(Collected data entries)
◇ ◇ ◇ ◇ ◇
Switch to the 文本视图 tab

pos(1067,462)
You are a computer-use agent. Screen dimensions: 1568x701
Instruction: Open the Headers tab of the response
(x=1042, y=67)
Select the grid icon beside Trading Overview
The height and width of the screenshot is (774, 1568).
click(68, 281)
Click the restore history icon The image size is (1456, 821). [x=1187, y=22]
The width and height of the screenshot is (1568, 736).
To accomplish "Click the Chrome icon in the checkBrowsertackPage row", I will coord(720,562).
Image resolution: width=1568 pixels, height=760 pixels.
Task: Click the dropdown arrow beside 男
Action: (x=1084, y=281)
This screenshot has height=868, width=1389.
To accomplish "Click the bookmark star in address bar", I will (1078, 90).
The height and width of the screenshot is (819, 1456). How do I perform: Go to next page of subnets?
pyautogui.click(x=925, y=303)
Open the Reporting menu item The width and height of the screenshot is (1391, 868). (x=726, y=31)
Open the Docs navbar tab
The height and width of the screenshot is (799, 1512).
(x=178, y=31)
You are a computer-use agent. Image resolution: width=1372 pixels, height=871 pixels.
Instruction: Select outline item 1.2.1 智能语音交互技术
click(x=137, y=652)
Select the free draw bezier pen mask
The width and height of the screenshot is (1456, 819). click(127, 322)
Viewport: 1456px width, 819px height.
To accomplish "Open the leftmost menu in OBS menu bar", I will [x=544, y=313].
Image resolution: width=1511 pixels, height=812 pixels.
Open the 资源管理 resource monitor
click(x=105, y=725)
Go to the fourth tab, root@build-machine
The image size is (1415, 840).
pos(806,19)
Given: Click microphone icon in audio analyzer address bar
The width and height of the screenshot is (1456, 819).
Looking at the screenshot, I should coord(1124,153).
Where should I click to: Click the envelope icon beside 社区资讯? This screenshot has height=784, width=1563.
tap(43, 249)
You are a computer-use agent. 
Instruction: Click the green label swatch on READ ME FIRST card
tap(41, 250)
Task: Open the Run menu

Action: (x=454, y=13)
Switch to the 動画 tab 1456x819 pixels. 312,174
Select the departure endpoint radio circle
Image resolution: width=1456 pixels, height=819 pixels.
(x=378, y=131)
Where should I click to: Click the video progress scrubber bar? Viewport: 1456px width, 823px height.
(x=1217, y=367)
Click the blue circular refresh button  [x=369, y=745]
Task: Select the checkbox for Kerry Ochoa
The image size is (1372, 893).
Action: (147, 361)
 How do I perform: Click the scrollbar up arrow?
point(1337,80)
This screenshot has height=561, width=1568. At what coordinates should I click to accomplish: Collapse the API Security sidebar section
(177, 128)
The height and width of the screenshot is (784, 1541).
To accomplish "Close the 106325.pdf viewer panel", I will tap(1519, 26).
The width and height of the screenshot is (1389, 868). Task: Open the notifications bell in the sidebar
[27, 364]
◇ ◇ ◇ ◇ ◇
Work to complete:
When you reach the end of the data, retype all of it exactly.

Output for this task:
Switch to the 文本视图 tab

pos(1067,462)
You are a computer-use agent. Screen dimensions: 1568x701
Instruction: Open the Headers tab of the response
(x=1042, y=67)
Select the grid icon beside Trading Overview
The height and width of the screenshot is (774, 1568).
click(68, 281)
Click the restore history icon The image size is (1456, 821). [x=1187, y=22]
The width and height of the screenshot is (1568, 736).
To accomplish "Click the Chrome icon in the checkBrowsertackPage row", I will coord(720,562).
Image resolution: width=1568 pixels, height=760 pixels.
Task: Click the dropdown arrow beside 男
Action: (x=1084, y=281)
This screenshot has height=868, width=1389.
To accomplish "Click the bookmark star in address bar", I will (1078, 90).
The height and width of the screenshot is (819, 1456). How do I perform: Go to next page of subnets?
pyautogui.click(x=925, y=303)
Open the Reporting menu item The width and height of the screenshot is (1391, 868). (x=726, y=31)
Open the Docs navbar tab
The height and width of the screenshot is (799, 1512).
(x=178, y=31)
You are a computer-use agent. Image resolution: width=1372 pixels, height=871 pixels.
Instruction: Select outline item 1.2.1 智能语音交互技术
click(x=137, y=652)
Select the free draw bezier pen mask
The width and height of the screenshot is (1456, 819). click(127, 322)
Viewport: 1456px width, 819px height.
To accomplish "Open the leftmost menu in OBS menu bar", I will [x=544, y=313].
Image resolution: width=1511 pixels, height=812 pixels.
Open the 资源管理 resource monitor
click(x=105, y=725)
Go to the fourth tab, root@build-machine
The image size is (1415, 840).
pos(806,19)
Given: Click microphone icon in audio analyzer address bar
The width and height of the screenshot is (1456, 819).
Looking at the screenshot, I should coord(1124,153).
Where should I click to: Click the envelope icon beside 社区资讯? This screenshot has height=784, width=1563.
tap(43, 249)
You are a computer-use agent. 
Instruction: Click the green label swatch on READ ME FIRST card
tap(41, 250)
Task: Open the Run menu

Action: (x=454, y=13)
Switch to the 動画 tab 1456x819 pixels. 312,174
Select the departure endpoint radio circle
Image resolution: width=1456 pixels, height=819 pixels.
(x=378, y=131)
Where should I click to: Click the video progress scrubber bar? Viewport: 1456px width, 823px height.
(x=1217, y=367)
Click the blue circular refresh button  [x=369, y=745]
Task: Select the checkbox for Kerry Ochoa
The image size is (1372, 893).
Action: (147, 361)
 How do I perform: Click the scrollbar up arrow?
point(1337,80)
This screenshot has height=561, width=1568. At what coordinates should I click to accomplish: Collapse the API Security sidebar section
(177, 128)
The height and width of the screenshot is (784, 1541).
To accomplish "Close the 106325.pdf viewer panel", I will tap(1519, 26).
The width and height of the screenshot is (1389, 868). Task: Open the notifications bell in the sidebar
[27, 364]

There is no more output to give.